De ovillarse y desovillarse

Hay tardes en las que me ovillo durante un rato. Junto a mi gata, si es que ella ha elegido también el sofá. Suele coincidir con el comienzo del otoño. Pero no es una regla demasiado fija. Es verdad que sucede casi siempre que me tropiezo con una piedra de las de corazón (en el de alguien o en el mío; los corazones se parecen bastante cuando se trata de estados pétreos). Las piedras del corazón son un poco como las de los riñones o las de la vesícula. Pero más duras. Y cuentan historias.
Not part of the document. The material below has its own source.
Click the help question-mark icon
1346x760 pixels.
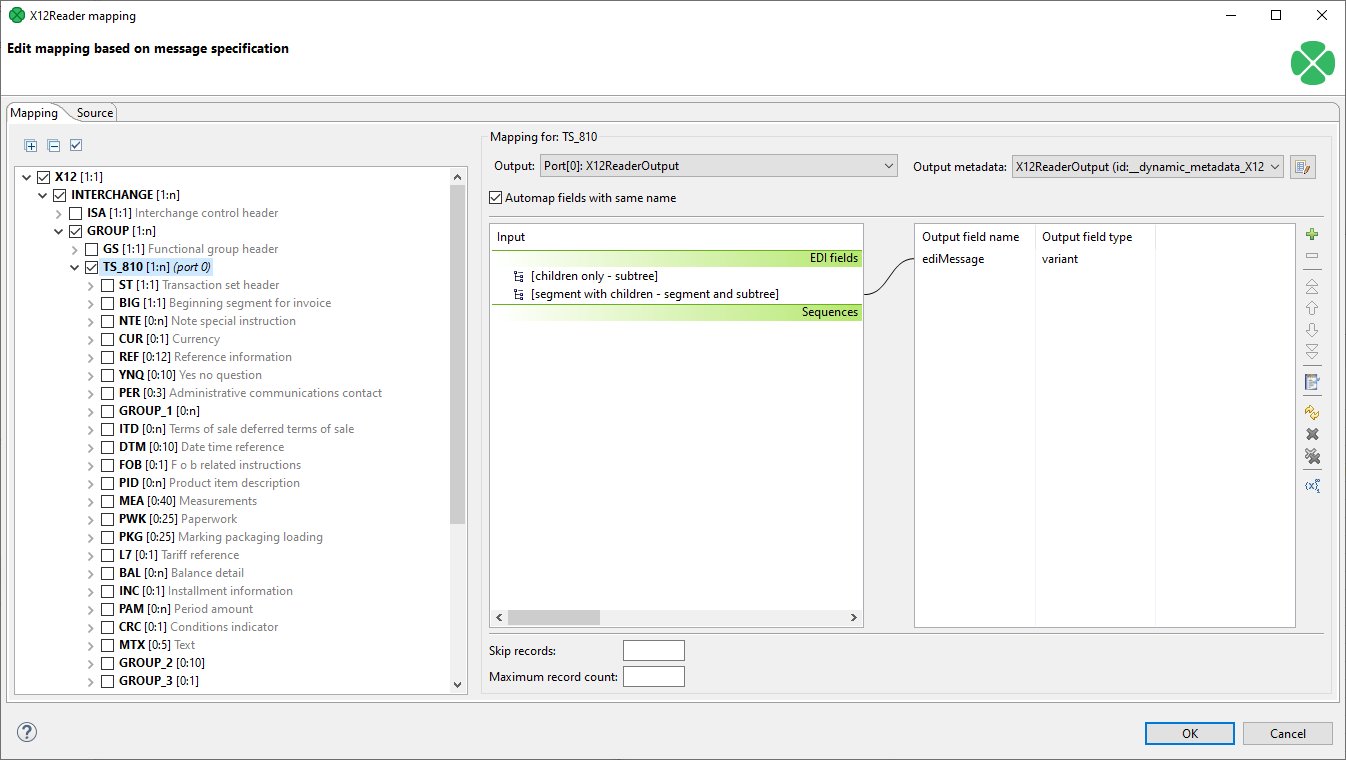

Dan también, a veces, unos cólicos tremendos. Y a menudo se intentan expulsar procurando hacer daño al otro.

Es también cierto que, en ciertas ocasiones, suelo acabar desovillándome al poco rato si la gata está al lado. Mi postura suscita su curiosidad y he de cesar necesariamente de cavilar sobre las historias que cuentan las piedras porque termino no soportando las cosquillas que me hace con los bigotes. Entonces se me puede ocurrir llamar a Lupe. Que sabe mucho de piedras. Eso se nota. Aunque no necesariamente hable de ellas. Y entonces me propone venir a cenar. Ella trae el pescaíto y yo pongo el vino y la ensalada multicolor (alardeo de que es mi especialidad porque no sé hacer muchas otras cosas, la verdad). No es algo que convierta ni las penas ni las piedras en arenilla. Pero alivia bastante.

Comentarios

  1. Y tanto que funciona!!!
    Me has recordado a Rosa que también sabía mucho de piedras.